(Stored data)
# # # #

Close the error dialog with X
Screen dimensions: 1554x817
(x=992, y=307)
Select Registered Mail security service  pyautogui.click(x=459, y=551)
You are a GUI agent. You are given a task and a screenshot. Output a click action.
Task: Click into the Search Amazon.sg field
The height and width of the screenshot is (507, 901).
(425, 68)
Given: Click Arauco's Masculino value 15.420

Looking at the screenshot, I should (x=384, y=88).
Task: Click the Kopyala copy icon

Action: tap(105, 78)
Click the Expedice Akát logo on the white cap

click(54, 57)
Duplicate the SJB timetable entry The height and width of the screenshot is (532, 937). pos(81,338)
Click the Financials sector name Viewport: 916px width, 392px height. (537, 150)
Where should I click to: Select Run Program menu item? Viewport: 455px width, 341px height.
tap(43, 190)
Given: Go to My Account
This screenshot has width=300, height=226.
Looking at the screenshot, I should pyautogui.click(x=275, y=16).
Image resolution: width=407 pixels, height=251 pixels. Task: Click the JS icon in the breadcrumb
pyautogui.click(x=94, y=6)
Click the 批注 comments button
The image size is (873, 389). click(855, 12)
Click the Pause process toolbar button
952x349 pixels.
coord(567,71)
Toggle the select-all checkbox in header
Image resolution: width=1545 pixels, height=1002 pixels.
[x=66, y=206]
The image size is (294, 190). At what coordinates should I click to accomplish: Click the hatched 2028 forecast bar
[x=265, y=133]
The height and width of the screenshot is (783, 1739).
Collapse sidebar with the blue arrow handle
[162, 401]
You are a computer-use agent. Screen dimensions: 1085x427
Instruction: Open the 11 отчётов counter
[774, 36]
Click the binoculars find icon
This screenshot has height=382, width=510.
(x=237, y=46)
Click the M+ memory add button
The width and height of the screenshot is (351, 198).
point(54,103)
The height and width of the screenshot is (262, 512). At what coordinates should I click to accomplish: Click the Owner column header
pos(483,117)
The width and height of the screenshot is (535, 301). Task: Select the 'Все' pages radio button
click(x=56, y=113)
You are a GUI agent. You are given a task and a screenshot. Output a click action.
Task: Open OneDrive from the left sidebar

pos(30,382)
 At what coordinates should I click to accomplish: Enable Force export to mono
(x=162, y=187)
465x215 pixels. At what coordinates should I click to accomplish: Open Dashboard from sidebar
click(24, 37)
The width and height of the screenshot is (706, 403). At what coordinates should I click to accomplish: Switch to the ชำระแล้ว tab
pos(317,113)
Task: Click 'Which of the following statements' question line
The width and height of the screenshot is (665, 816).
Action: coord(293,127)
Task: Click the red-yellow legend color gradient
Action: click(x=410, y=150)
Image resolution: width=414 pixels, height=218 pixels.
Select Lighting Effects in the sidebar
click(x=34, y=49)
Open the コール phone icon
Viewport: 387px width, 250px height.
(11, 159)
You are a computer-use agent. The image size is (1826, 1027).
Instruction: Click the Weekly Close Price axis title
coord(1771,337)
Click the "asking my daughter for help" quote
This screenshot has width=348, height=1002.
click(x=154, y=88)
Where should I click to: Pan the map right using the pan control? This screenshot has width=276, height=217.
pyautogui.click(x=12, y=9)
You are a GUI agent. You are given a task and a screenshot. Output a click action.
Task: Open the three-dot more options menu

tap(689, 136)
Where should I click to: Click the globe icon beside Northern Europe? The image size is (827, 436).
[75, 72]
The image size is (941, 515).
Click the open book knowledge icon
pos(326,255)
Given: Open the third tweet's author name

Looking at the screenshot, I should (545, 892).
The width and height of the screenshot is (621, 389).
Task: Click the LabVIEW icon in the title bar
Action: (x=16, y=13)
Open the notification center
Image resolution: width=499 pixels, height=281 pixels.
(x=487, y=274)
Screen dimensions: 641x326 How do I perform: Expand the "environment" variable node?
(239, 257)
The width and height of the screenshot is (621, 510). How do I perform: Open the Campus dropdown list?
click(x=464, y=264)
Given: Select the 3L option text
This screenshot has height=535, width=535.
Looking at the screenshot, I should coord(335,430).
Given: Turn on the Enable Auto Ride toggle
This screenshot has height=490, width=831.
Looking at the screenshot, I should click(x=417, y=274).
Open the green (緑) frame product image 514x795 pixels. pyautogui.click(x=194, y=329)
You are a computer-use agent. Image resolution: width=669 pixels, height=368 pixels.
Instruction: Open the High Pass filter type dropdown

# # # #

### Set exercise:
Locate each line of the listing that contains the word "dimensions", and copy those lines.

### Solution to this problem:
Screen dimensions: 1554x817
You are a computer-use agent. Screen dimensions: 1085x427
Screen dimensions: 641x326 How do I perform: Expand the "environment" variable node?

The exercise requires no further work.